Sitze also mit meinem Stoffbeutel, der bis zum Rand mit „Bier trinken & Joggern gute Tipps zurufen“-Bierdeckeln gefüllt ist (eine Kooperation mit der Föhrer Satire-Zeitung „Alles, alles Gute“) und: warte. Nach ein paar Minuten erscheinen drei sehr gut gelaunte junge Männer mit einem Kasten Pfungstädter (0,33). Ich rufe ihnen zu. Sie kommen zu mir und lachen mich an (oder aus), als ich ihnen offenbare, dass ich der Veranstalter des „Events“ bin, zu dem sie extra 350 Kilometer und mehr angereist sind. Wir trinken. Da die Jogger an dieser Stelle des Parks offensichtlich nicht gerne vorbeijoggen, wechseln wir auf Geheiß der Jungs den Standort. Es soll mir recht sein. Bin eh froh, dass überhaupt jemand da ist. Meine Freunde, für die dieses Event ursprünglich gedacht war, sind bei ihren Familien. Ist ja Ostern. Konnte ich ja nicht ahnen, als ich mir das Frühlingswochenende ausgesucht habe.

Nach dem Standortwechsel kommen immer mehr Menschen, die ich nicht kenne und die „im Internet davon gelesen“ haben, zu unserer Gruppe. Und sie tun das, was in der Veranstaltungsbeschreibung steht: Sie trinken ihr selbst mitgebrachtes Bier, unterhalten sich und rufen den vorbeijoggenden Joggern extrem gute Tipps zu. Auf der Seite der Tippgeber sind beispielsweise die beiden Mädels, die direkt von ihrer Schicht nach Frankfurt gefahren sind. Einen Kasten Oettinger und zwei schicke schwarze Sessel im Gepäck. Und die anfangs erwähnten Jungs, die Seifenblasen, Knallfrösche und gute Tipps, die sie sich aus dem Internet heraussuchen und vorlesen, mitgebracht haben. Auf der anderen Seite gibt es den einen Jogger, der nach der dritten Runde ein Bier dabei hat und im Vorbeilaufen mit den Tippgebern anstößt. Prost! Und Rudi. Rudi ist mindestens zehnmal an uns vorbeigelaufen. Hat sich mit jeder Runde mehr über die (durchaus auch alkoholbedingt) besser werdenden Tipps gefreut. Blieb am Ende für das ein oder andere Getränk. Und erzählte, dass wir, die da zu 50 Personen stehen, nicht die einzigen im Park seien. Überall stünden kleinere Grüppchen, tränken Bier und würden gute Tipps rufen. Genau so soll es sein: Menschen, die einander nicht kennen, kommen zusammen und haben eine gute Zeit.
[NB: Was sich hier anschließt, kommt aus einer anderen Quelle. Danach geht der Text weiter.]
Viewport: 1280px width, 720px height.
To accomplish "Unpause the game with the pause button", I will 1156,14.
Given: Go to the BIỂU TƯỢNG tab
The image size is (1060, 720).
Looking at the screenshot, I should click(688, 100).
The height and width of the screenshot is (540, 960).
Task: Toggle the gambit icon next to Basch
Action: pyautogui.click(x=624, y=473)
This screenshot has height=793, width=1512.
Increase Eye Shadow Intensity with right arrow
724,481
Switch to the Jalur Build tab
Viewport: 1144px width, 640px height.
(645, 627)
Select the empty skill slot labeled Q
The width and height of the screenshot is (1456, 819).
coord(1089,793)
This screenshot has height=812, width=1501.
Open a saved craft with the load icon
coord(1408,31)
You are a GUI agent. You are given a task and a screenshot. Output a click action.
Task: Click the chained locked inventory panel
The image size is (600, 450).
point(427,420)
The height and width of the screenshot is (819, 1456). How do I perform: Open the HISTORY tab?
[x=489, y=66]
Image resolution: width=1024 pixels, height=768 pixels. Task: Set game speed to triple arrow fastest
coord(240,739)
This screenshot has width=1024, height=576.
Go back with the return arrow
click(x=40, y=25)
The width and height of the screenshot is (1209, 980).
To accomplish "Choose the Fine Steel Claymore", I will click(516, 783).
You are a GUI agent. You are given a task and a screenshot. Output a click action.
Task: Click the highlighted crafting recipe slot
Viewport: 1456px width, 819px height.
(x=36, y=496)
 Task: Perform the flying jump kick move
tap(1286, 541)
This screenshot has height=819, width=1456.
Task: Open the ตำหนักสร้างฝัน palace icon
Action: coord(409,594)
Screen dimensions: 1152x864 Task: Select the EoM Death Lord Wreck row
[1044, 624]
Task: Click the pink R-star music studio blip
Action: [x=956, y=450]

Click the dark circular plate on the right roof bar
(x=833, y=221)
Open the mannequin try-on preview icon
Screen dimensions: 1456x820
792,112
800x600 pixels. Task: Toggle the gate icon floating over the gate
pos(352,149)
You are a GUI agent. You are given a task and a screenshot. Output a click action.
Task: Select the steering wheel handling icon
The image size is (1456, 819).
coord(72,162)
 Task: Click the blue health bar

Ohne Facebook, so gemein und datenkrakig es auch sein mag, wäre dieses Zusammentreffen so wahrscheinlich nicht möglich gewesen. Kommt doch auch mal vorbei – und: Nicht immer alles schwarz-weiß sehen, liebe Leser und Darmstädter!

Man sieht sich,

Eure Moppel

 

Wer ist diese Moppel?

Moppel Wehnemann arbeitet in Frankfurt für das „Caricatura – Museum für Komische Kunst“, außerdem als Fotografin und Teilzeit-Bloggerin. Der Pop-Redakteur Linus Volkmann nennt sie „eine beliebte und prominente Akteurin aus der Titanic-Clique.“ Ihre Hobbys: Bier, American Football, Postkarten und Satire. Außerdem ist Moppel Initiatorin der erfolgreichen Open-Air-Reihe „Bier trinken und Joggern gute Tipps zurufen“. Seit Sommer 2017 bereichert Moppel unseren Kolumnisten-Pool mit ihren Beobachtungen des Alltagswahnsinns.